I'm curious: what was your main motivation? I can understand it as a worthy challenge, but it would probably have led to a worse performance than the C-based utilities, no?
It would be pretty cool if all applications on your system were written as scripts, especially if they are very simple scripts, as it means you can open any of them in a text editor and see what they do.
It means you can modify any of them just as easily.
I remember one time when I needed information about how much CPU usage a program was using, I could see it in the output from `top`. So to figure out how `top` was getting that info, I had to download the source code, and grep through several .c files. If I could just `vim top`, and read the code, it would be very cool.
As an educational resource, being able to tell all your students "all binaries in /bin and /usr/bin are editable! Read them! Find out how they do what they do!" would be incredible.
Thanks for your reply. Yes, the ready availability of the code would be a plus. In my mind utilities like grep or sort are very sensitive in terms of performance, but that's just an impression.
One could hope that with many of these utils they're mostly IO bound, and so a scripting language wouldn't change that much.
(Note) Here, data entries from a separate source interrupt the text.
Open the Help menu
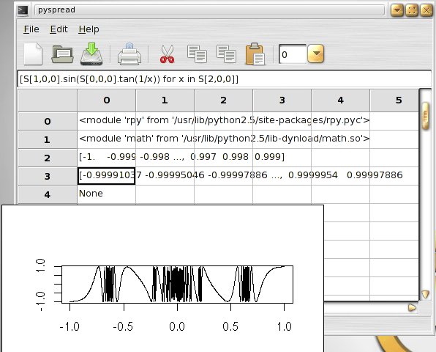89,29
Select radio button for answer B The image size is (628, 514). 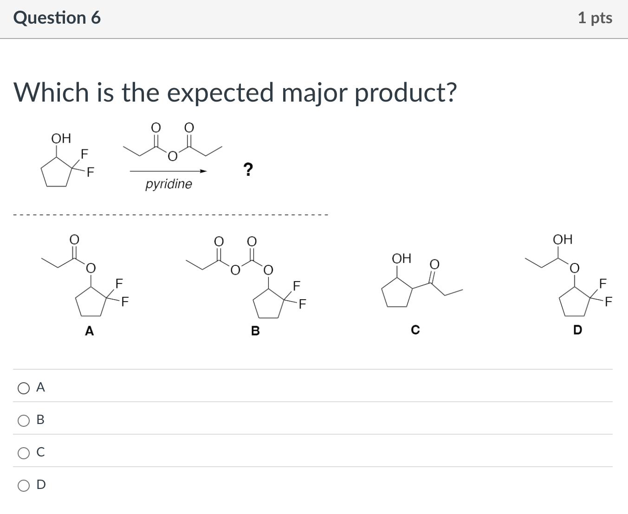click(24, 420)
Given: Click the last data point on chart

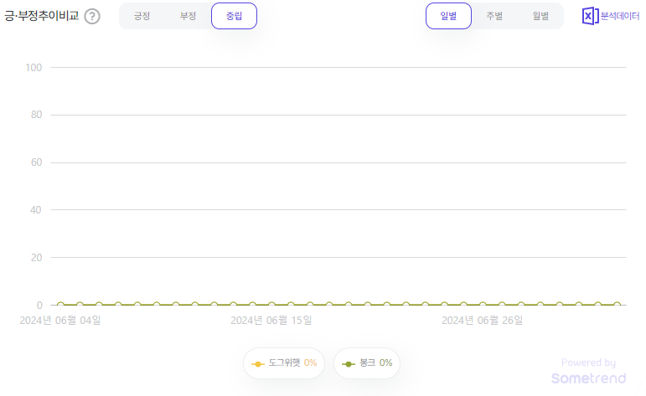Looking at the screenshot, I should (617, 305).
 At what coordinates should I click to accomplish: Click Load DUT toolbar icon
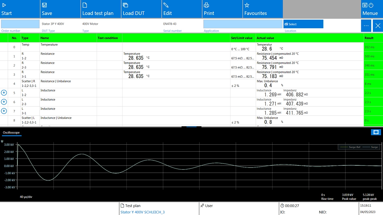pyautogui.click(x=141, y=9)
I know at one point I actually had a python based md5sum that was faster than the regular gnu one for big files - as it loaded the data off the disk in huge chunks.
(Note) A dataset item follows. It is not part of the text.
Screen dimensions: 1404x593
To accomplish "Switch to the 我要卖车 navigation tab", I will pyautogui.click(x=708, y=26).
I believe ack-grep was written in perl? And that's pretty fast.
Also - how fast does it Actually need to be? It's not high-frequency-trading or a 60fps game... A computer these days can probably load perl, run a script, and display the output faster than a computer from 20 years ago could run the original c util... And if everything is written in it, then a lot will be already in memory. If your shell is written in it too, then you could just call the utils from within there, rather than having to fork/exec it anyway.
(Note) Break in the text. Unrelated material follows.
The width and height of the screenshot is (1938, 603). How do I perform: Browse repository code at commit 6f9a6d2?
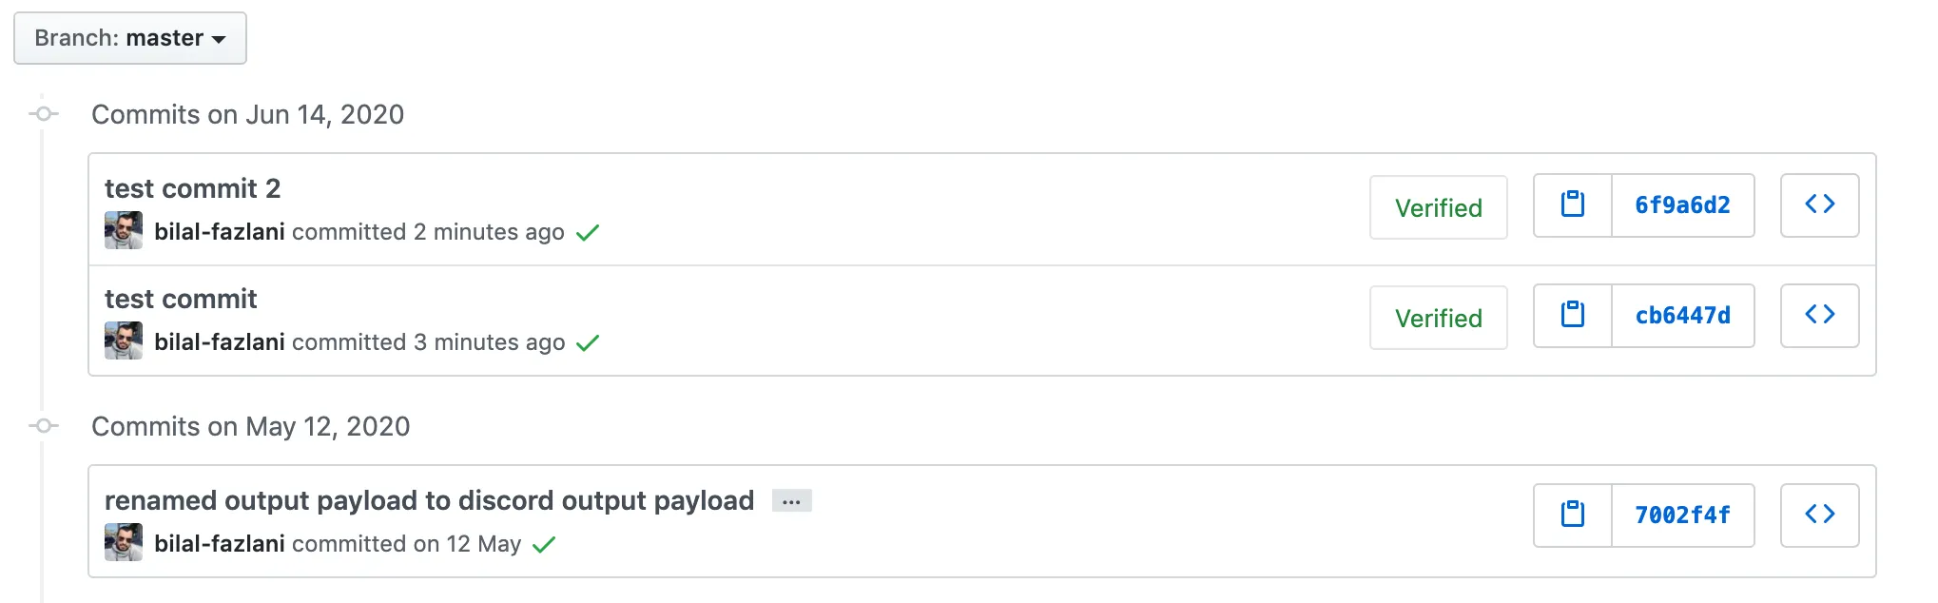[x=1819, y=204]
For most higher level scripting languages (such as perl, python, ruby, etc). Things like regexps and hash tables are written in c underneath anyway.
With a lot of shell scripting, you call many many utils many times - which would slow everything down hugely if you needed the scripting language startup costs each time. However, if you use the same higher-level scripting language to write all your scripts in - rather than writing SH scripts that call your utilities, then you might even get faster than SH calling external utils (possibly). (If that makes sense...)
At the time I had written a source management system (nselite, morphed into teamware) almost entirely in perl except for one C program that was performance sensitive.
Thanks for answering. I guess then what you had in mind was a change in the syntax of the shell itself, right? I'm a casual user of POSIX utilities and the typical shells, and have yet to try Perl! In any event, your last sentence pretty much validates what I had in mind. Thanks again.